# SUPPLIED RECORDS
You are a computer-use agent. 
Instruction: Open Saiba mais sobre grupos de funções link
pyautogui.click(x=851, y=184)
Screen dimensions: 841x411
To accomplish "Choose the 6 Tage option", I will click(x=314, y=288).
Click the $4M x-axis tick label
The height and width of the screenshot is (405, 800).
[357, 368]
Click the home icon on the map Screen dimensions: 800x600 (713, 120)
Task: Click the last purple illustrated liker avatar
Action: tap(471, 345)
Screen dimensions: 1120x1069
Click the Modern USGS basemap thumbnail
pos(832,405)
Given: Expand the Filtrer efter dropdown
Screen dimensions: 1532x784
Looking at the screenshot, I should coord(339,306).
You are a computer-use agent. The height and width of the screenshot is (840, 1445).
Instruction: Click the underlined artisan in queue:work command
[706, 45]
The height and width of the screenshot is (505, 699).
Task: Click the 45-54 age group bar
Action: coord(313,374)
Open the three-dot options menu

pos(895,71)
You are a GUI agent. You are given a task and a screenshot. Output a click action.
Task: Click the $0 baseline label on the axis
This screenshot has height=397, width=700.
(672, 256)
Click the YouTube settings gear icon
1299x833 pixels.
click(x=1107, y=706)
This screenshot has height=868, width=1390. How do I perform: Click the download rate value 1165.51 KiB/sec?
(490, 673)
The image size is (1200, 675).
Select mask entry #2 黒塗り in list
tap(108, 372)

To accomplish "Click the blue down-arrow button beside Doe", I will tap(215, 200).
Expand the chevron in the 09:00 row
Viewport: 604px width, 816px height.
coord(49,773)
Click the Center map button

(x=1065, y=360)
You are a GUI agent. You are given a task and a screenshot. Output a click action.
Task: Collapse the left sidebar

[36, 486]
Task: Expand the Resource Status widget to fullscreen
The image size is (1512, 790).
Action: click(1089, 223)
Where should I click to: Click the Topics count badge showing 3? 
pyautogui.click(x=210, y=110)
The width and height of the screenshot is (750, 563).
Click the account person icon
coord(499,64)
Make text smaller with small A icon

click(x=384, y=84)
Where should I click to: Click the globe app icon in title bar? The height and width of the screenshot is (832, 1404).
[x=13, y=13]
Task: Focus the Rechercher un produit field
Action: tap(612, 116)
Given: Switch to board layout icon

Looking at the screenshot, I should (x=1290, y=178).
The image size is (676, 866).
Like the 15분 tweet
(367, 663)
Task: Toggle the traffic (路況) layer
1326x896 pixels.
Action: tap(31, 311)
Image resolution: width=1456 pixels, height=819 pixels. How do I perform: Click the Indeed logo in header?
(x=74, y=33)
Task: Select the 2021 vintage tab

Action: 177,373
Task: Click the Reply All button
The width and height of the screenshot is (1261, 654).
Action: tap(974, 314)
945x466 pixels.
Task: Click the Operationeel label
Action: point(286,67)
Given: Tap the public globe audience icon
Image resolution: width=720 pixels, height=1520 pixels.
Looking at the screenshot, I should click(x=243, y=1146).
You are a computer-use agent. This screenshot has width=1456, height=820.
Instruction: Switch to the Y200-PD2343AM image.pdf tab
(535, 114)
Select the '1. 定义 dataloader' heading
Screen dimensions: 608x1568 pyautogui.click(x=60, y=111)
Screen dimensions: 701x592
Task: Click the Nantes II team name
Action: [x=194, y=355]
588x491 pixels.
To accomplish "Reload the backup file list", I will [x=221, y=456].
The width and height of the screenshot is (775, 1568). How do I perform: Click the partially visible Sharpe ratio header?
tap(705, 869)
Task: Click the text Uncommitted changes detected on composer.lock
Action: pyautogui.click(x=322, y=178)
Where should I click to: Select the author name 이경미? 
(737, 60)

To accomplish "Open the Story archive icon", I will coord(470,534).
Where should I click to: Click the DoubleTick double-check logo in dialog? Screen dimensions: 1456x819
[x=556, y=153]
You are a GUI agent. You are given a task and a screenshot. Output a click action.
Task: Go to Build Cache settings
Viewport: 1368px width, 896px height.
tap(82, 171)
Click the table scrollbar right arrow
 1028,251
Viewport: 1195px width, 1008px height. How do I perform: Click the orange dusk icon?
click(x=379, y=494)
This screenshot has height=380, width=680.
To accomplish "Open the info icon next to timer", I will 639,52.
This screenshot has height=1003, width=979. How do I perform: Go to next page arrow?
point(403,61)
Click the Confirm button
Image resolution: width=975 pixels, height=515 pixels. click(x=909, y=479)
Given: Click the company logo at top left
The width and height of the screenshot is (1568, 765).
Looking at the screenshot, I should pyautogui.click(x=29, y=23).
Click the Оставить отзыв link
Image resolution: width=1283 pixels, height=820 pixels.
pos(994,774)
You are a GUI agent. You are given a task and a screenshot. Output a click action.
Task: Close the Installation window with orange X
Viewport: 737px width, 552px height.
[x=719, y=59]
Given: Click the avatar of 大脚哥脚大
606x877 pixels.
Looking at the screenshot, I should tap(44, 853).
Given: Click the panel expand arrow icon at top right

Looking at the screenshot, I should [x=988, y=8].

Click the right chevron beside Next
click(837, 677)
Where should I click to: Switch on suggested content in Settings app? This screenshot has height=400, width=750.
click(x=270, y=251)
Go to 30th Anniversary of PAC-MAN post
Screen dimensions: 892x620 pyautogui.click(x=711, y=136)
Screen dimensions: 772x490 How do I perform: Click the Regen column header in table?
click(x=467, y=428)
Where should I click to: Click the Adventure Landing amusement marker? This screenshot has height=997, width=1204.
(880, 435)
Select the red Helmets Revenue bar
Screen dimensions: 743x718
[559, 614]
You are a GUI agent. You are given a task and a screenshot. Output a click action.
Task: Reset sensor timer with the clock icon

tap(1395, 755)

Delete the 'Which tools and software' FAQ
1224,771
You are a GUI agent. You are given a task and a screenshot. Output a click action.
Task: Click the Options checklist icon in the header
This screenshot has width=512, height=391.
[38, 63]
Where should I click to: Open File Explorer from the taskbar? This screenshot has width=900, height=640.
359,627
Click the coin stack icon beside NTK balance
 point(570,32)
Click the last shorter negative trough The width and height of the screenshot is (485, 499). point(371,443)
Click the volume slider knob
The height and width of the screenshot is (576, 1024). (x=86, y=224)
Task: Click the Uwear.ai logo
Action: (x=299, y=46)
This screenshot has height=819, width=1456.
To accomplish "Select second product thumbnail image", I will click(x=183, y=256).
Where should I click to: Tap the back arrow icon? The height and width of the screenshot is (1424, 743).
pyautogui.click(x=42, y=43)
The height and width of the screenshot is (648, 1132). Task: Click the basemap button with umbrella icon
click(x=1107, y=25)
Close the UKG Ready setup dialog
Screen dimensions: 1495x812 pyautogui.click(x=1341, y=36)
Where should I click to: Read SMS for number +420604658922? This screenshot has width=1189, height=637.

# CHALLENGE
Put every line of the rows above into a numbered list, leaving out the blank lines.

# THE COMPLETED TASK
1. You are a computer-use agent. 
2. Instruction: Open Saiba mais sobre grupos de funções link
3. pyautogui.click(x=851, y=184)
4. Screen dimensions: 841x411
5. To accomplish "Choose the 6 Tage option", I will click(x=314, y=288).
6. Click the $4M x-axis tick label
7. The height and width of the screenshot is (405, 800).
8. [357, 368]
9. Click the home icon on the map Screen dimensions: 800x600 (713, 120)
10. Task: Click the last purple illustrated liker avatar
11. Action: tap(471, 345)
12. Screen dimensions: 1120x1069
13. Click the Modern USGS basemap thumbnail
14. pos(832,405)
15. Given: Expand the Filtrer efter dropdown
16. Screen dimensions: 1532x784
17. Looking at the screenshot, I should coord(339,306).
18. You are a computer-use agent. The height and width of the screenshot is (840, 1445).
19. Instruction: Click the underlined artisan in queue:work command
20. [706, 45]
21. The height and width of the screenshot is (505, 699).
22. Task: Click the 45-54 age group bar
23. Action: coord(313,374)
24. Open the three-dot options menu
25. pos(895,71)
26. You are a GUI agent. You are given a task and a screenshot. Output a click action.
27. Task: Click the $0 baseline label on the axis
28. This screenshot has height=397, width=700.
29. (672, 256)
30. Click the YouTube settings gear icon
31. 1299x833 pixels.
32. click(x=1107, y=706)
33. This screenshot has height=868, width=1390. How do I perform: Click the download rate value 1165.51 KiB/sec?
34. (490, 673)
35. The image size is (1200, 675).
36. Select mask entry #2 黒塗り in list
37. tap(108, 372)
38. To accomplish "Click the blue down-arrow button beside Doe", I will tap(215, 200).
39. Expand the chevron in the 09:00 row
40. Viewport: 604px width, 816px height.
41. coord(49,773)
42. Click the Center map button
43. (x=1065, y=360)
44. You are a GUI agent. You are given a task and a screenshot. Output a click action.
45. Task: Collapse the left sidebar
46. [36, 486]
47. Task: Expand the Resource Status widget to fullscreen
48. The image size is (1512, 790).
49. Action: click(1089, 223)
50. Where should I click to: Click the Topics count badge showing 3? 
51. pyautogui.click(x=210, y=110)
52. The width and height of the screenshot is (750, 563).
53. Click the account person icon
54. coord(499,64)
55. Make text smaller with small A icon
56. click(x=384, y=84)
57. Where should I click to: Click the globe app icon in title bar? The height and width of the screenshot is (832, 1404).
58. [x=13, y=13]
59. Task: Focus the Rechercher un produit field
60. Action: tap(612, 116)
61. Given: Switch to board layout icon
62. Looking at the screenshot, I should (x=1290, y=178).
63. The image size is (676, 866).
64. Like the 15분 tweet
65. (367, 663)
66. Task: Toggle the traffic (路況) layer
67. 1326x896 pixels.
68. Action: tap(31, 311)
69. Image resolution: width=1456 pixels, height=819 pixels. How do I perform: Click the Indeed logo in header?
70. (x=74, y=33)
71. Task: Select the 2021 vintage tab
72. Action: 177,373
73. Task: Click the Reply All button
74. The width and height of the screenshot is (1261, 654).
75. Action: tap(974, 314)
76. 945x466 pixels.
77. Task: Click the Operationeel label
78. Action: point(286,67)
79. Given: Tap the public globe audience icon
80. Image resolution: width=720 pixels, height=1520 pixels.
81. Looking at the screenshot, I should click(x=243, y=1146).
82. You are a computer-use agent. This screenshot has width=1456, height=820.
83. Instruction: Switch to the Y200-PD2343AM image.pdf tab
84. (535, 114)
85. Select the '1. 定义 dataloader' heading
86. Screen dimensions: 608x1568 pyautogui.click(x=60, y=111)
87. Screen dimensions: 701x592
88. Task: Click the Nantes II team name
89. Action: [x=194, y=355]
90. 588x491 pixels.
91. To accomplish "Reload the backup file list", I will [x=221, y=456].
92. The width and height of the screenshot is (775, 1568). How do I perform: Click the partially visible Sharpe ratio header?
93. tap(705, 869)
94. Task: Click the text Uncommitted changes detected on composer.lock
95. Action: pyautogui.click(x=322, y=178)
96. Where should I click to: Select the author name 이경미? 
97. (737, 60)
98. To accomplish "Open the Story archive icon", I will coord(470,534).
99. Where should I click to: Click the DoubleTick double-check logo in dialog? Screen dimensions: 1456x819
100. [x=556, y=153]
101. You are a GUI agent. You are given a task and a screenshot. Output a click action.
102. Task: Go to Build Cache settings
103. Viewport: 1368px width, 896px height.
104. tap(82, 171)
105. Click the table scrollbar right arrow
106.  1028,251
107. Viewport: 1195px width, 1008px height. How do I perform: Click the orange dusk icon?
108. click(x=379, y=494)
109. This screenshot has height=380, width=680.
110. To accomplish "Open the info icon next to timer", I will 639,52.
111. This screenshot has height=1003, width=979. How do I perform: Go to next page arrow?
112. point(403,61)
113. Click the Confirm button
114. Image resolution: width=975 pixels, height=515 pixels. click(x=909, y=479)
115. Given: Click the company logo at top left
116. The width and height of the screenshot is (1568, 765).
117. Looking at the screenshot, I should pyautogui.click(x=29, y=23).
118. Click the Оставить отзыв link
119. Image resolution: width=1283 pixels, height=820 pixels.
120. pos(994,774)
121. You are a GUI agent. You are given a task and a screenshot. Output a click action.
122. Task: Close the Installation window with orange X
123. Viewport: 737px width, 552px height.
124. [x=719, y=59]
125. Given: Click the avatar of 大脚哥脚大
126. 606x877 pixels.
127. Looking at the screenshot, I should tap(44, 853).
128. Given: Click the panel expand arrow icon at top right
129. Looking at the screenshot, I should [x=988, y=8].
130. Click the right chevron beside Next
131. click(837, 677)
132. Where should I click to: Switch on suggested content in Settings app? This screenshot has height=400, width=750.
133. click(x=270, y=251)
134. Go to 30th Anniversary of PAC-MAN post
135. Screen dimensions: 892x620 pyautogui.click(x=711, y=136)
136. Screen dimensions: 772x490 How do I perform: Click the Regen column header in table?
137. click(x=467, y=428)
138. Where should I click to: Click the Adventure Landing amusement marker? This screenshot has height=997, width=1204.
139. (880, 435)
140. Select the red Helmets Revenue bar
141. Screen dimensions: 743x718
142. [559, 614]
143. You are a GUI agent. You are given a task and a screenshot. Output a click action.
144. Task: Reset sensor timer with the clock icon
145. tap(1395, 755)
146. Delete the 'Which tools and software' FAQ
147. 1224,771
148. You are a GUI agent. You are given a task and a screenshot. Output a click action.
149. Task: Click the Options checklist icon in the header
150. This screenshot has width=512, height=391.
151. [38, 63]
152. Where should I click to: Open File Explorer from the taskbar? This screenshot has width=900, height=640.
153. 359,627
154. Click the coin stack icon beside NTK balance
155.  point(570,32)
156. Click the last shorter negative trough The width and height of the screenshot is (485, 499). point(371,443)
157. Click the volume slider knob
158. The height and width of the screenshot is (576, 1024). (x=86, y=224)
159. Task: Click the Uwear.ai logo
160. Action: (x=299, y=46)
161. This screenshot has height=819, width=1456.
162. To accomplish "Select second product thumbnail image", I will click(x=183, y=256).
163. Where should I click to: Tap the back arrow icon? The height and width of the screenshot is (1424, 743).
164. pyautogui.click(x=42, y=43)
165. The height and width of the screenshot is (648, 1132). Task: Click the basemap button with umbrella icon
166. click(x=1107, y=25)
167. Close the UKG Ready setup dialog
168. Screen dimensions: 1495x812 pyautogui.click(x=1341, y=36)
169. Where should I click to: Read SMS for number +420604658922? This screenshot has width=1189, height=637.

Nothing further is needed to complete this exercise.